Restoring Exchange Clusters


The disaster recovery processes for restoring Exchange clusters are similar to the processes for restoring data on stand-alone Exchange servers. However, before you start to perform recovery processes on your clusters, it is helpful to understand how Exchange cluster resources can continue to remain online, even if one of the nodes experiences a failure.

If one of the nodes in a cluster fails (known as a failover event), the Cluster service takes control of the cluster. Following the failover, one of the possible owner nodes for the resource group tries to take control of that group. If all the resources can come online for the new node, that node continues to perform the tasks that were previously performed by the damaged node. If the resources cannot come online for the new node, that node will fail over to the next node. This process continues until all possible owner nodes for that group cannot come online.

Similarly, if one of the resources in an Exchange Virtual Server (EVS) fails, the EVS goes offline. A possible owner node tries to start all the resources for that EVS. If the resources cannot come online for the new node, that new node fails over to the next possible owner node. If all nodes cannot bring the EVS resources online, the resources on that virtual server will be unavailable to Exchange clients until the problem is resolved.

An important difference in disaster recovery processes for Exchange clusters is the task of identifying what caused a particular resource to fail. If a problem occurs, first determine whether the failure is on a single node (which indicates that there are problems with the node's files) or on every node (which indicates that there are problems with the cluster's objects or the shared cluster resources). To determine the cause of the failure, search the event logs in Event Viewer.

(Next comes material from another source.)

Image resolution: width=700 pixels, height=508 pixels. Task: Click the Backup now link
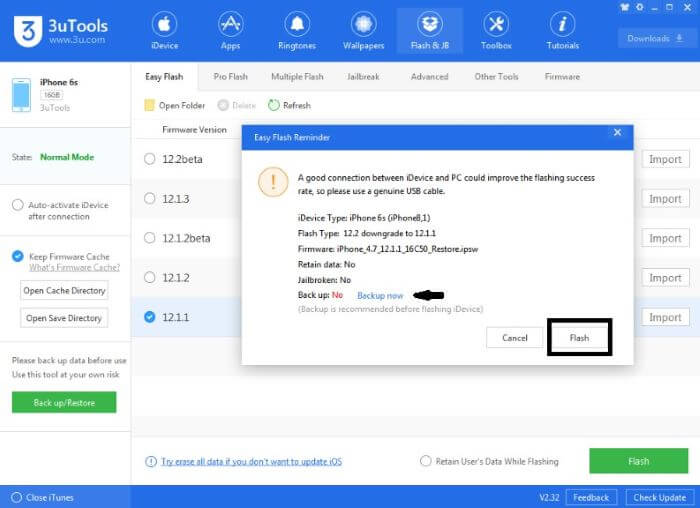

You can also search for solutions in the Microsoft Knowledge Base.

If you still cannot determine the cause of the failure, you can perform the repair options listed in "Repairing Windows Server 2003" or "Repairing Exchange Server 2003." If you cannot repair the node or the whole cluster, consider replacing the node or recovering the node, cluster, or resources (such as the quorum disk resource or mailbox and public folder stores).

This section provides the following procedural information about restoring Exchange clusters:

  • Replacing damaged Exchange cluster nodes.

  • Restoring or rebuilding a cluster node from backups.

  • Restoring shared disk resources.

  • Recovering a whole Exchange cluster.